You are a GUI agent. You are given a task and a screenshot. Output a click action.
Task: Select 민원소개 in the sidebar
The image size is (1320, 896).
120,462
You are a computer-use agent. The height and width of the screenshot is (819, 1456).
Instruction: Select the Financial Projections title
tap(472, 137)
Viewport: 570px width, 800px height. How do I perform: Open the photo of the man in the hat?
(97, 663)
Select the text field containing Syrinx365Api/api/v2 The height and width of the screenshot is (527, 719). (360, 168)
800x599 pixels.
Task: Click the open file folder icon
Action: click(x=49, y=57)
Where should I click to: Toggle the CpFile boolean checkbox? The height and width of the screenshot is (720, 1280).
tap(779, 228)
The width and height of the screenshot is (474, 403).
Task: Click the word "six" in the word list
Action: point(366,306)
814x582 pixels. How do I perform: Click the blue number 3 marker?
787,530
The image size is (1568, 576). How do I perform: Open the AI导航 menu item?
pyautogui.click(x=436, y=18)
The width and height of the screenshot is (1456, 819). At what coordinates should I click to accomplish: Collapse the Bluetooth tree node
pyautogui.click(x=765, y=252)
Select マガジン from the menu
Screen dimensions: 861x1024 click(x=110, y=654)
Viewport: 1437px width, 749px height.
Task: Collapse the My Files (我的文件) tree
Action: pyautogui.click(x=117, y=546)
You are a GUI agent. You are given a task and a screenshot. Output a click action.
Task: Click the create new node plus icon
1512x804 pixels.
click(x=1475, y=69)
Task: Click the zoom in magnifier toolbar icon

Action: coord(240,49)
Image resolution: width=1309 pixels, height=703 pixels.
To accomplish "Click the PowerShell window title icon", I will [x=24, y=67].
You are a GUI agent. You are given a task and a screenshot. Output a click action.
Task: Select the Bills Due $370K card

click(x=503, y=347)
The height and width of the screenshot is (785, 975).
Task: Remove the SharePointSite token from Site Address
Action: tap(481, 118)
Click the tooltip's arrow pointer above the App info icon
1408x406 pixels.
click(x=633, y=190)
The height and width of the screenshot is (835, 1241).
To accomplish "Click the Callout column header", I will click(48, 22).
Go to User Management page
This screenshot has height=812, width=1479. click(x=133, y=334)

• _Work instruction_
Everything in the records must be returned exactly.

• _Task output_
You are a GUI agent. You are given a task and a screenshot. Output a click action.
Task: Select 민원소개 in the sidebar
The image size is (1320, 896).
120,462
You are a computer-use agent. The height and width of the screenshot is (819, 1456).
Instruction: Select the Financial Projections title
tap(472, 137)
Viewport: 570px width, 800px height. How do I perform: Open the photo of the man in the hat?
(97, 663)
Select the text field containing Syrinx365Api/api/v2 The height and width of the screenshot is (527, 719). (360, 168)
800x599 pixels.
Task: Click the open file folder icon
Action: click(x=49, y=57)
Where should I click to: Toggle the CpFile boolean checkbox? The height and width of the screenshot is (720, 1280).
tap(779, 228)
The width and height of the screenshot is (474, 403).
Task: Click the word "six" in the word list
Action: point(366,306)
814x582 pixels. How do I perform: Click the blue number 3 marker?
787,530
The image size is (1568, 576). How do I perform: Open the AI导航 menu item?
pyautogui.click(x=436, y=18)
The width and height of the screenshot is (1456, 819). At what coordinates should I click to accomplish: Collapse the Bluetooth tree node
pyautogui.click(x=765, y=252)
Select マガジン from the menu
Screen dimensions: 861x1024 click(x=110, y=654)
Viewport: 1437px width, 749px height.
Task: Collapse the My Files (我的文件) tree
Action: pyautogui.click(x=117, y=546)
You are a GUI agent. You are given a task and a screenshot. Output a click action.
Task: Click the create new node plus icon
1512x804 pixels.
click(x=1475, y=69)
Task: Click the zoom in magnifier toolbar icon

Action: coord(240,49)
Image resolution: width=1309 pixels, height=703 pixels.
To accomplish "Click the PowerShell window title icon", I will [x=24, y=67].
You are a GUI agent. You are given a task and a screenshot. Output a click action.
Task: Select the Bills Due $370K card

click(x=503, y=347)
The height and width of the screenshot is (785, 975).
Task: Remove the SharePointSite token from Site Address
Action: tap(481, 118)
Click the tooltip's arrow pointer above the App info icon
1408x406 pixels.
click(x=633, y=190)
The height and width of the screenshot is (835, 1241).
To accomplish "Click the Callout column header", I will click(48, 22).
Go to User Management page
This screenshot has height=812, width=1479. click(x=133, y=334)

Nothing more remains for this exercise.